On Monday, Oct. 18, Temple Student Government met for its third Senate meeting in which its members discussed upcoming events and introduced Senate Bill R10-9.
Jack Cesareo, vice president of Temple University Young Alumni, began the meeting by discussing ways in which his organization helps students network with other alumni.
“Alumni begins from the moment that you first step foot at Temple,” Cesareo said. “As you progress and as you graduate, you’re going to try to look for opportunities and resources to help improve your life.”
TUYA provides several different alumni events, such as the Business Card Exchange and Student Networking Night. Cesareo said attending these events can lead to networking opportunities and potential jobs.
Senate President Colin Saltry discussed the TU Alert system and TSG’s concern with the lack of information regarding crimes on or near campus.
On Friday, Oct. 15, a TU Advisory was issued in regards to a shooting death in a home on the 1900 block of North Warnock Street. No students were involved, but Saltry said he believes the TU Alert shows an improvement in the system.
“The fact that the information is being disseminated so that there’s not a panic out there is a good step forward,” Saltry said.
After a series of office and advisory reports as well as committee reports, Jake Musiker, the field organizer for the Pennsylvania Public Interest Research Group, reminded TSG members about the importance of voting and how their involvement can increase voter turnout on campus.
PennPIRG works on several different issues including environmental protection, college affordability and food safety. Musiker said one of the most successful campaigns is the New Voter’s Project.
“[New Voter’s Project] is basically a giant, nation-wide voter registration, and get-out-the-vote drive aimed specifically towards college students,” Musiker said.

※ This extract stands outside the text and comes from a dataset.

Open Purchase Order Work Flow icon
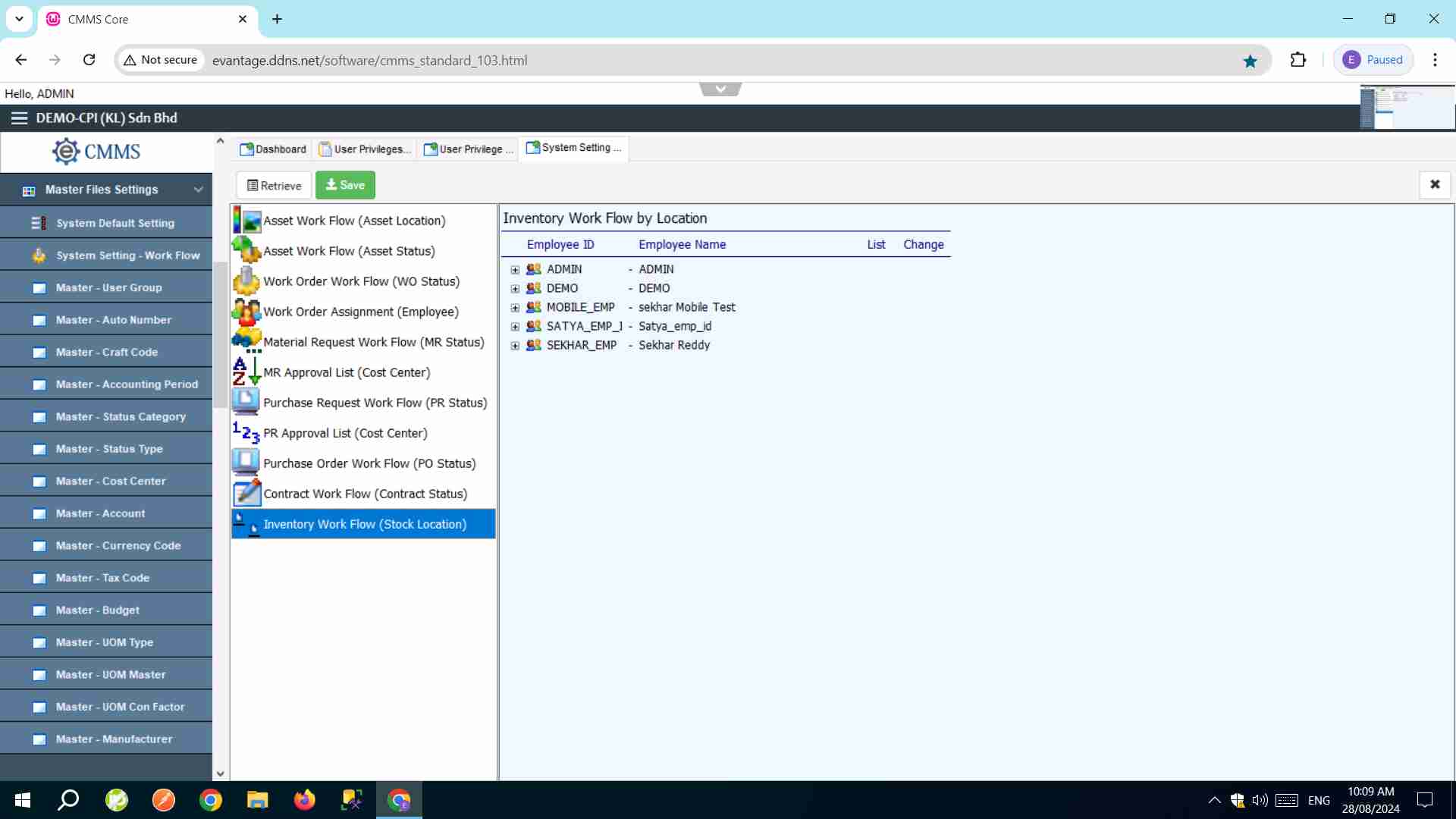Image resolution: width=1456 pixels, height=819 pixels. coord(246,463)
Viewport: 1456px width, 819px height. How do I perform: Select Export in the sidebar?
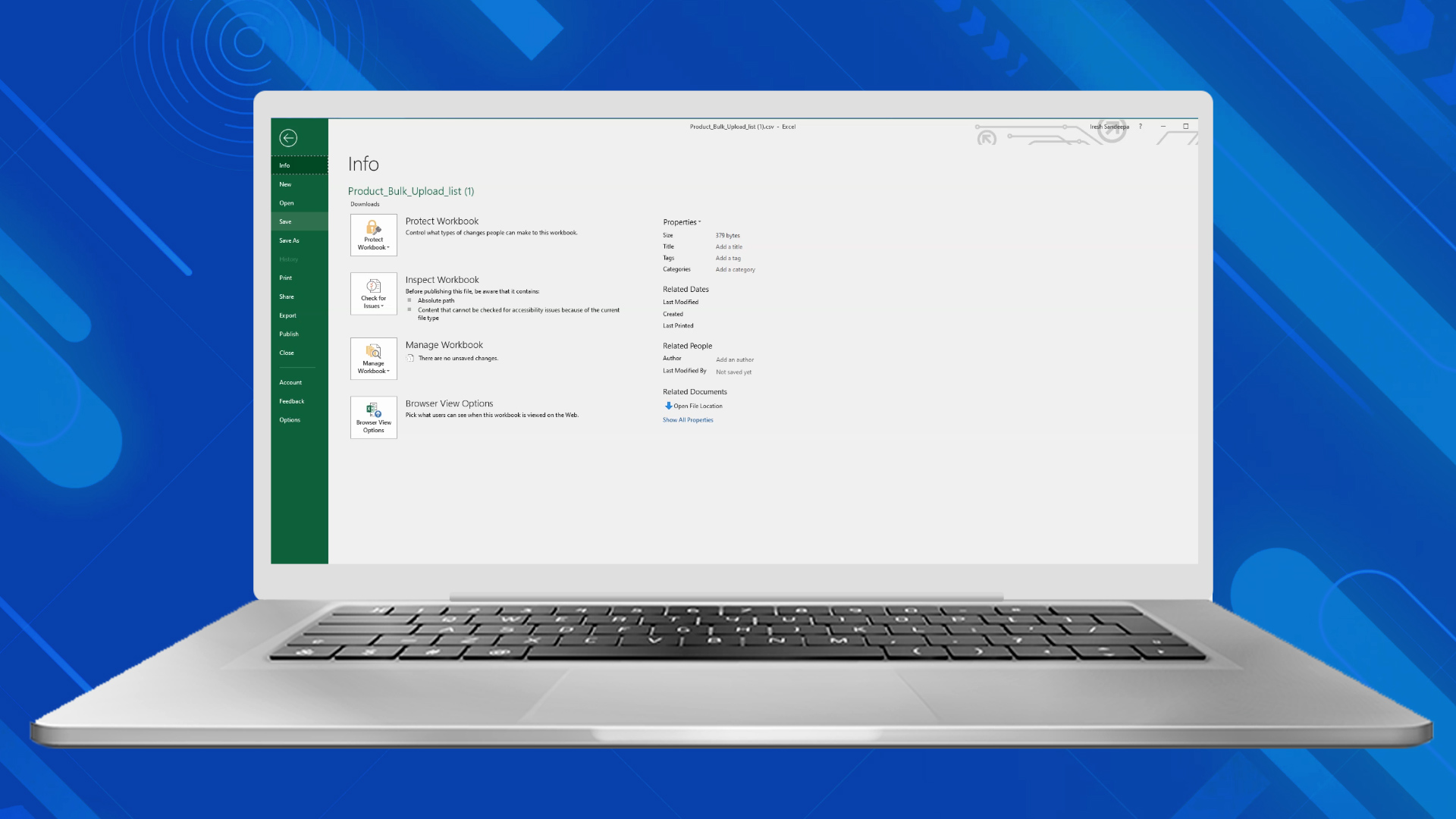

Musiker said although the deadline for voter registration has passed, PennPIRG aims to make sure all registered voters know where the polling stations are and who is running, so that they are prepared to vote in the midterm elections on Nov. 2.
“Youth voter excitement is down a little bit,” Musiker said. “Obviously this year doesn’t have all the glitz or the glamour of a presidential election but nonetheless, it’s still a midterm election. For people of any political persuasion, this is a very important election.”
Saltry then introduced Senate Bill R10-9, “an act providing for a competitive compensation initiative.” The act is intended to provide positive reinforcement to members of TSG through a point system.
If enacted by TSG Senate, each month, the top two “point-getters” would receive a proportion of diamond dollars. Also, at the end of the reporting periods, the top three point-getters would receive an additional sum of diamond dollars.
The idea is based on several different point categories, which would rate office hours, attendance to meetings and events and legislation authored. There would also be negative points, based on unexcused absences, dress code violations, among others.
Elected or appointed senators, the parliamentarian, senate clerk and the sergeant at arms would be eligible to receive compensation through the point system.
“[Competing] kind of adds an internal motivation to be the best that you can be,” Student Body President Natalie Ramos-Castillo said.
TSG members voted to send the bill into second-read legislation for the next Senate meeting.
TSG will meet for the second State of the Campus address on Monday, Oct. 25. The theme will be healthy eating and nutrition.